**DATA FOR PROCESSING:**
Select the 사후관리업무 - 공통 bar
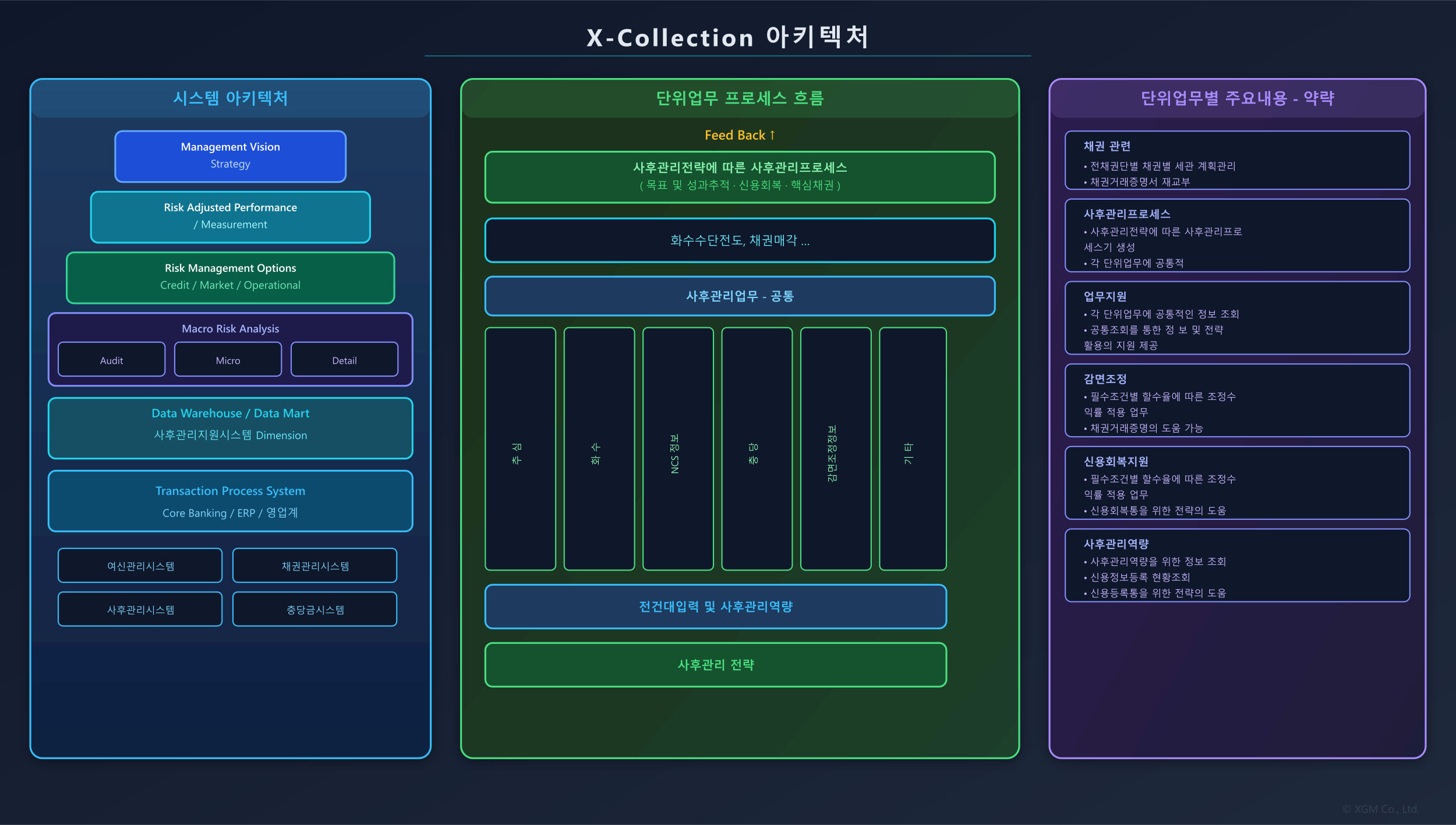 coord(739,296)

...

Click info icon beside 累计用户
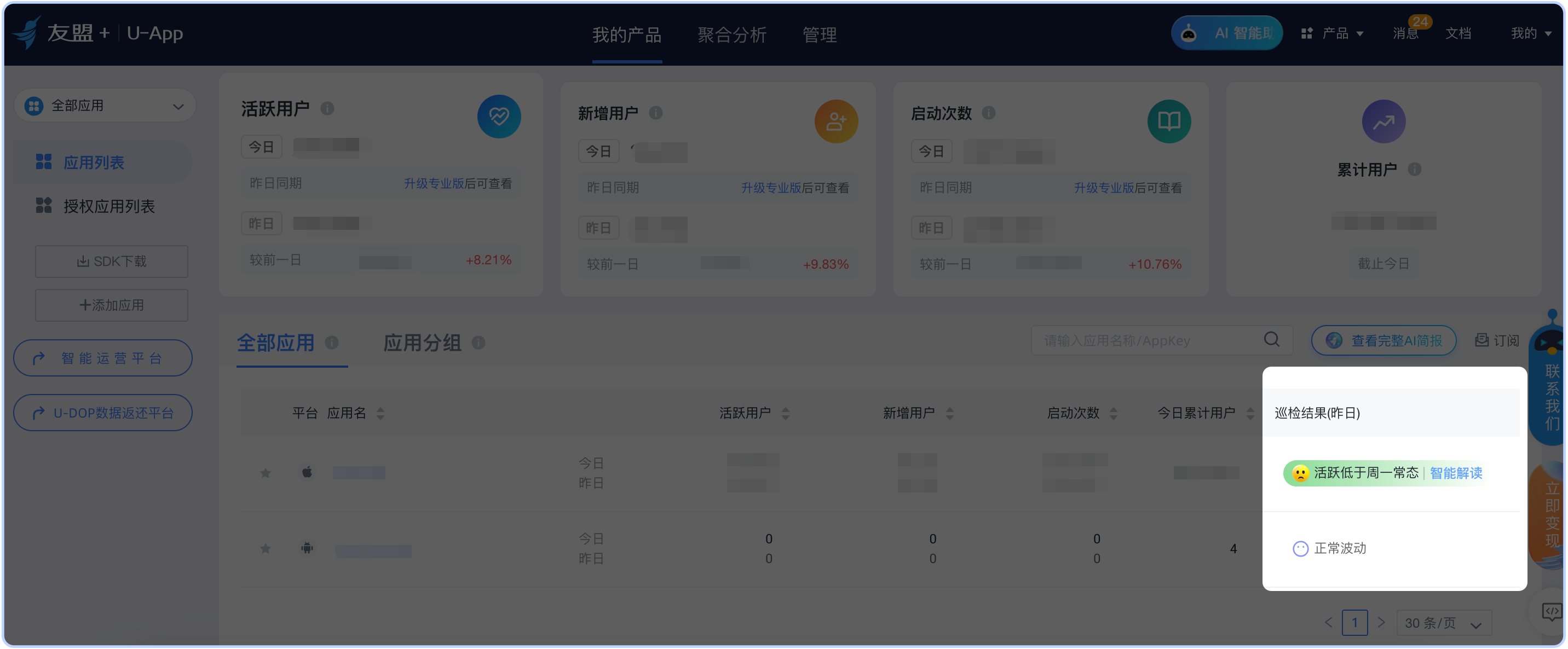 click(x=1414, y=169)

--

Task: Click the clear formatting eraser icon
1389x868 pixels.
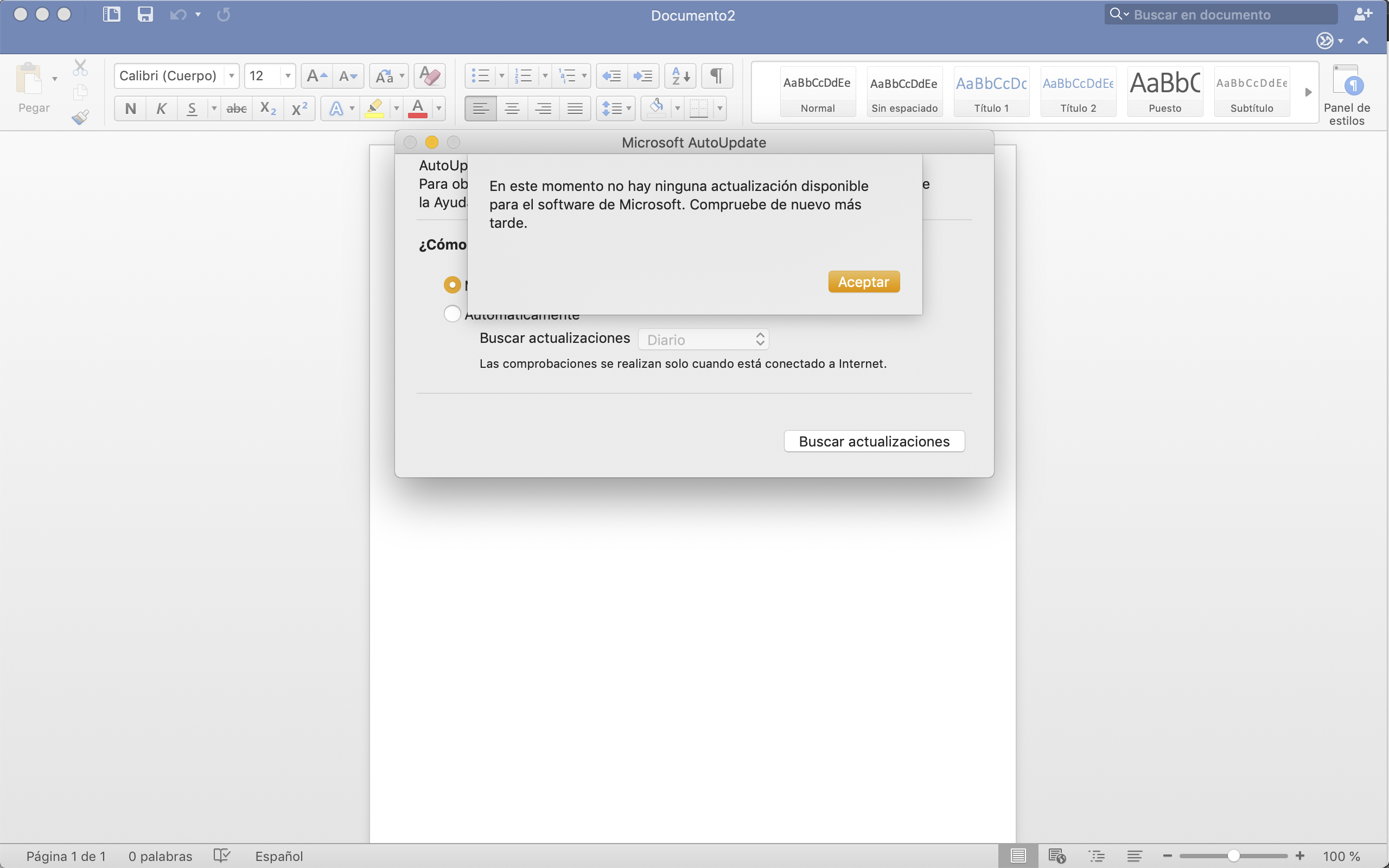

**BRIEF:**
Exactly the lines above from the one with "Task: Click the clear formatting eraser icon" to the one with "1389x868 pixels.", both included, are to be quoted; leave the rest out.

**RESPONSE BOX:**
Task: Click the clear formatting eraser icon
1389x868 pixels.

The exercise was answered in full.